Reproduce the records below word for word, keeping every line unchanged.

-- Start --

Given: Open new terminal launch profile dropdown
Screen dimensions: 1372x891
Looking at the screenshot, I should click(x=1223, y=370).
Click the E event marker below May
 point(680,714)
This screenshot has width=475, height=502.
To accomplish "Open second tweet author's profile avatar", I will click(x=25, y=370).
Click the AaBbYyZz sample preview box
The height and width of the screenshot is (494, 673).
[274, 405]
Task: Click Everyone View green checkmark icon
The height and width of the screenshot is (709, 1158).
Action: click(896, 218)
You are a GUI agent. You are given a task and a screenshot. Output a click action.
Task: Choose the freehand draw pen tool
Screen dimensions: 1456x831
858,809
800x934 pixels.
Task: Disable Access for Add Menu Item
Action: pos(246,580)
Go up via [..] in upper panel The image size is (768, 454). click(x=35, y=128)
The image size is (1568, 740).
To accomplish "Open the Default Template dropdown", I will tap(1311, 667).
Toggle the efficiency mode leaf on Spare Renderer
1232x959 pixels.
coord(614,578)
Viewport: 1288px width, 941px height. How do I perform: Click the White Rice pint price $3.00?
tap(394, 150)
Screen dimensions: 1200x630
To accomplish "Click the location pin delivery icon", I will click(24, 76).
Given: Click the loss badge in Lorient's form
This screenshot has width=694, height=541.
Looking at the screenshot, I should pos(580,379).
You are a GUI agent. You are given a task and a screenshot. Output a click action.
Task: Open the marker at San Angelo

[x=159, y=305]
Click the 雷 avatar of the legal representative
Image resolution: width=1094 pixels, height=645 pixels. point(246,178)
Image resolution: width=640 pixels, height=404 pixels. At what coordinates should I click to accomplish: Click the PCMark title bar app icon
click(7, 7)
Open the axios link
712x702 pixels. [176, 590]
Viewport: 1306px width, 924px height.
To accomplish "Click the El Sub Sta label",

-- End --

§ **Answer to the problem**
Given: Open new terminal launch profile dropdown
Screen dimensions: 1372x891
Looking at the screenshot, I should click(x=1223, y=370).
Click the E event marker below May
 point(680,714)
This screenshot has width=475, height=502.
To accomplish "Open second tweet author's profile avatar", I will click(x=25, y=370).
Click the AaBbYyZz sample preview box
The height and width of the screenshot is (494, 673).
[274, 405]
Task: Click Everyone View green checkmark icon
The height and width of the screenshot is (709, 1158).
Action: click(896, 218)
You are a GUI agent. You are given a task and a screenshot. Output a click action.
Task: Choose the freehand draw pen tool
Screen dimensions: 1456x831
858,809
800x934 pixels.
Task: Disable Access for Add Menu Item
Action: pos(246,580)
Go up via [..] in upper panel The image size is (768, 454). click(x=35, y=128)
The image size is (1568, 740).
To accomplish "Open the Default Template dropdown", I will tap(1311, 667).
Toggle the efficiency mode leaf on Spare Renderer
1232x959 pixels.
coord(614,578)
Viewport: 1288px width, 941px height. How do I perform: Click the White Rice pint price $3.00?
tap(394, 150)
Screen dimensions: 1200x630
To accomplish "Click the location pin delivery icon", I will click(24, 76).
Given: Click the loss badge in Lorient's form
This screenshot has width=694, height=541.
Looking at the screenshot, I should pos(580,379).
You are a GUI agent. You are given a task and a screenshot. Output a click action.
Task: Open the marker at San Angelo

[x=159, y=305]
Click the 雷 avatar of the legal representative
Image resolution: width=1094 pixels, height=645 pixels. point(246,178)
Image resolution: width=640 pixels, height=404 pixels. At what coordinates should I click to accomplish: Click the PCMark title bar app icon
click(7, 7)
Open the axios link
712x702 pixels. [176, 590]
Viewport: 1306px width, 924px height.
To accomplish "Click the El Sub Sta label",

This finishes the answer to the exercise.